Physics-informed deep learning have recently emerged as an effective tool for leveraging both observational data and available physical laws. Physics-informed neural networks (PINNs) and deep operator networks (DeepONets) are two such models. The former encodes the physical laws via the automatic differentiation, while the latter learns the hidden physics from data. Generally, the noisy and limited observational data as well as the overparameterization in neural networks (NNs) result in uncertainty in predictions from deep learning models. In [1], a Bayesian framework based on the {{Generative Adversarial Networks}} (GAN) has been proposed as a unified model to quantify uncertainties in predictions of PINNs as well as DeepONets. Specifically, the proposed approach in [1] has two stages: (1) prior learning, and (2) posterior estimation. At the first stage, the GANs are employed to learn a functional prior either from a prescribed function distribution, e.g., Gaussian process, or from historical data and available physics. At the second stage, the Hamiltonian Monte Carlo (HMC) method is utilized to estimate the posterior in the latent space of GANs. However, the vanilla HMC does not support the mini-batch training, which limits its applications in problems with big data. In the present work, we propose to use the normalizing flow (NF) models in the context of variational inference, which naturally enables the minibatch training, as the alternative to HMC for posterior estimation in the latent space of GANs. A series of numerical experiments, including a nonlinear differential equation problem and a 100-dimensional Darcy problem, are conducted to demonstrate that NF with full-/mini-batch training are able to achieve similar accuracy as the ``gold rule'' HMC.

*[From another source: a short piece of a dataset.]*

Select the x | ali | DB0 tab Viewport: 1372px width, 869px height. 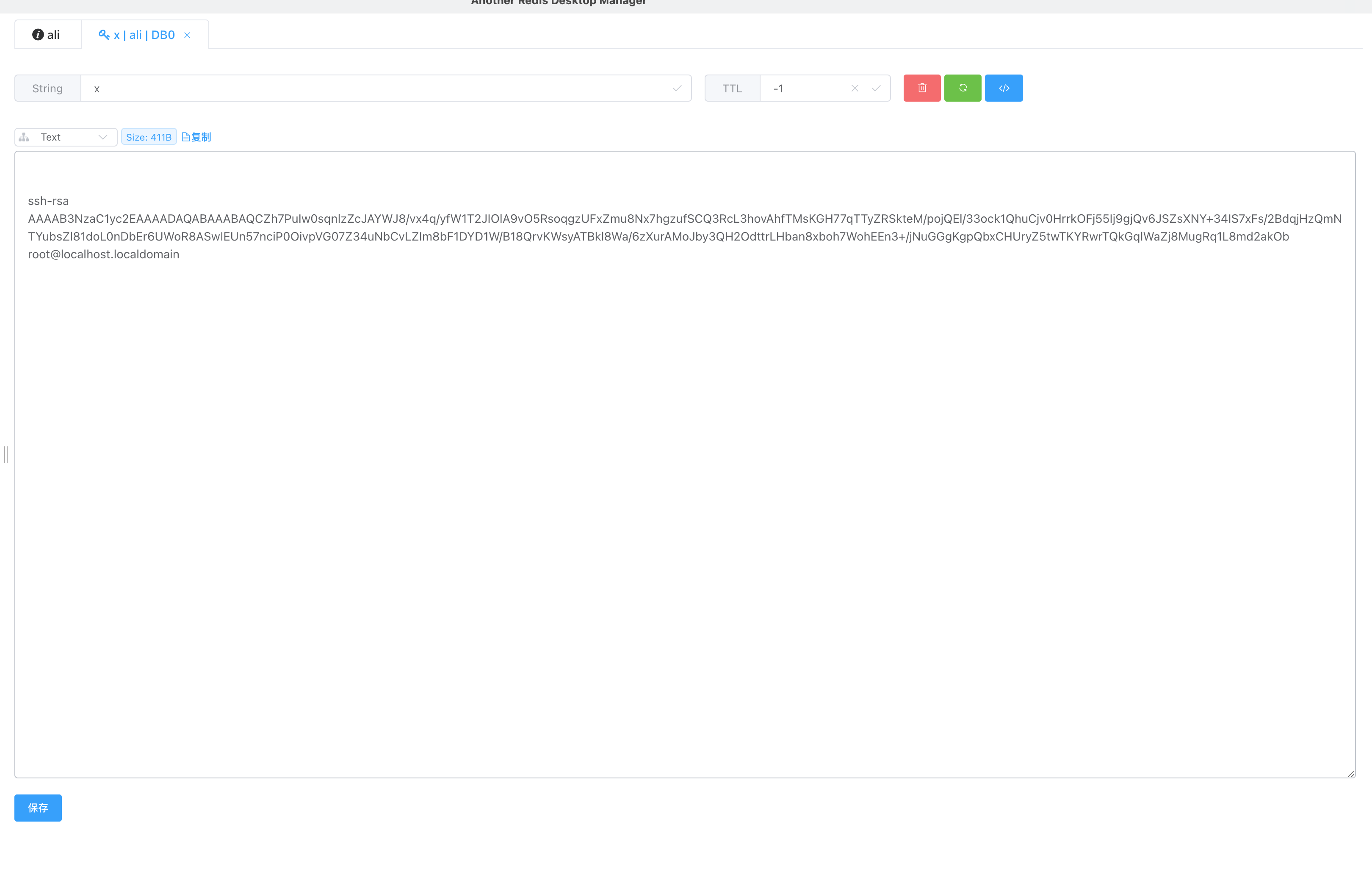[144, 35]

翻译：物理知识驱动的深度学习最近已成为利用观测数据和已知物理定律的有效工具。物理信息神经网络（PINNs）和深度算子网络（DeepONets）是其中的两类典型模型：前者通过自动微分编码物理定律，后者从数据中学习隐藏的物理规律。通常，含噪且有限的观测数据以及神经网络的过参数化会导致深度学习模型预测存在不确定性。文献[1]提出了一种基于生成对抗网络（GAN）的贝叶斯框架，作为量化PINNs和DeepONets预测不确定性的统一模型。具体而言，该框架包含两个阶段：（1）先验学习；（2）后验估计。在第一阶段，利用GAN从预设函数分布（如高斯过程）、历史数据或可用物理知识中学习函数先验。在第二阶段，采用哈密顿蒙特卡洛（HMC）方法在GAN潜空间中估计后验分布。然而，原始HMC方法不支持小批量训练，这限制了其在大数据问题中的应用。本研究提出在变分推断框架中使用归一化流（NF）模型作为替代方案——该方法天然支持小批量训练——用于GAN潜空间的后验估计。通过包含非线性微分方程问题和100维达西问题的系列数值实验证明，采用全批量/小批量训练的NF模型能够达到与"黄金标准"HMC方法相当的精度。